The Challenge
Manually transcribing restaurant menus or supplier pricelists from images into structured data is a slow, error-prone, and tedious task. The source images are often low-quality, taken at odd angles, and feature complex, multi-column layouts that cause traditional OCR tools to fail. A more intelligent, automated solution was needed to handle the visual complexity and variety of these real-world documents.
The Technical Solution
An end-to-end processing application was developed to turn messy menu photos into structured, ready-to-use data. The system uses a sophisticated, multi-stage AI pipeline to overcome the limitations of standard OCR.
- 1. Semantic Menu Sectioning with YOLO: The core insight was that processing an entire complex menu at once was unreliable. To solve this, a custom YOLO object detection model was trained to first identify and crop logical sections from the menu (e.g., "Appetizers," "Main Courses"). This model was trained on a public dataset of over 2,000 real-world menu images, which I collected and annotated. (View the dataset on Roboflow Universe).
- 2. Hybrid Vision-Text Extraction:
Each cropped menu section was then processed individually for maximum accuracy.
- Azure OCR performed an initial text extraction on the image patch.

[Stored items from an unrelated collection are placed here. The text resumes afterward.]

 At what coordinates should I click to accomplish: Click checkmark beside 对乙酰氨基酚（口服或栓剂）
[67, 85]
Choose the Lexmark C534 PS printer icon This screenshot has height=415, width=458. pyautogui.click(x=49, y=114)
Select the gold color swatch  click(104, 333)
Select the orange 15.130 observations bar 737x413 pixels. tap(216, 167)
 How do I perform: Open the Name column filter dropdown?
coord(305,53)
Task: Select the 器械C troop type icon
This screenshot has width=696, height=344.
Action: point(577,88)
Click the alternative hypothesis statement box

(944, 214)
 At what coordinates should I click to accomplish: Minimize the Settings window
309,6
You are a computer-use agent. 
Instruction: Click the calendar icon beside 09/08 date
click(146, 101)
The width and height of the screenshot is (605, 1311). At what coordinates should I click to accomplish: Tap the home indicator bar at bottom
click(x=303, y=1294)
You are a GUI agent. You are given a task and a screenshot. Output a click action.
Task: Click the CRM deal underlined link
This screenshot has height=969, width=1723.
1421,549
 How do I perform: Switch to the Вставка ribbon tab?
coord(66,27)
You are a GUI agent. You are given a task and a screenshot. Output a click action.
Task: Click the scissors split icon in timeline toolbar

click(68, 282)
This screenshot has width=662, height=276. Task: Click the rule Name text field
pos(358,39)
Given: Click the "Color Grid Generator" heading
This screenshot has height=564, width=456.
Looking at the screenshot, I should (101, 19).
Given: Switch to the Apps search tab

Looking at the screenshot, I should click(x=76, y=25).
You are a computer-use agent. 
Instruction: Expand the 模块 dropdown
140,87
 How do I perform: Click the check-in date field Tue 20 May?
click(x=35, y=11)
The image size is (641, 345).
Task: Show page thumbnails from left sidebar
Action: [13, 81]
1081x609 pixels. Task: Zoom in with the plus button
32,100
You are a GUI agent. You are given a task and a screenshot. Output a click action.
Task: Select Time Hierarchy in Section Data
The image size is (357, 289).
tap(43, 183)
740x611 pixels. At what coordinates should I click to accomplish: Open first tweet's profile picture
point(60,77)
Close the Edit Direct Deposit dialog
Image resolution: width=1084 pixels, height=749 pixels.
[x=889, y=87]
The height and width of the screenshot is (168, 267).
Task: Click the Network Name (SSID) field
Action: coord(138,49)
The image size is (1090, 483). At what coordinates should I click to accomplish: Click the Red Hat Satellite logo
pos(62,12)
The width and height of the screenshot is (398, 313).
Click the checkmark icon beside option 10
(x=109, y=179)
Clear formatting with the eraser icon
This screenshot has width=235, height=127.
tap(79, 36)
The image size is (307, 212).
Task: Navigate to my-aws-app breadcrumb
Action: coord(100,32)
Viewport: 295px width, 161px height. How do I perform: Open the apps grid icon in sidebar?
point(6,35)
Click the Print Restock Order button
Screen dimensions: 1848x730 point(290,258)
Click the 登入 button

- Both the image patch and the raw OCR text were then fed to GPT-4 Vision. Providing both the visual context (the image) and the text improved the model's ability to correctly interpret items and prices, especially in noisy images.
- 3. Structuring and Aggregation: GPT-4 Vision was prompted to return a structured JSON object for each menu section, containing the item name, price, and category. The system then aggregated the results from all sections into a single, complete JSON representation of the entire menu.
- The Application: This pipeline was integrated into an internal web tool where a user could upload a menu image and, after a few moments of processing, download a perfectly structured Excel file, completely eliminating the need for manual data entry.
Results and Impact
This project successfully automated a highly manual workflow, demonstrating the power of a strategic, multi-stage AI approach.
- Eliminated Manual Data Entry: The primary goal was achieved, freeing up staff from the tedious task of typing out menus by hand.
- Superior Accuracy: The section-based, hybrid vision-text approach proved significantly more accurate than using a single AI model on the entire image, overcoming issues with complex layouts and poor image quality.
- Practical, User-Focused Tool: The final output was a ready-to-use Excel file, fitting seamlessly into the existing business workflow.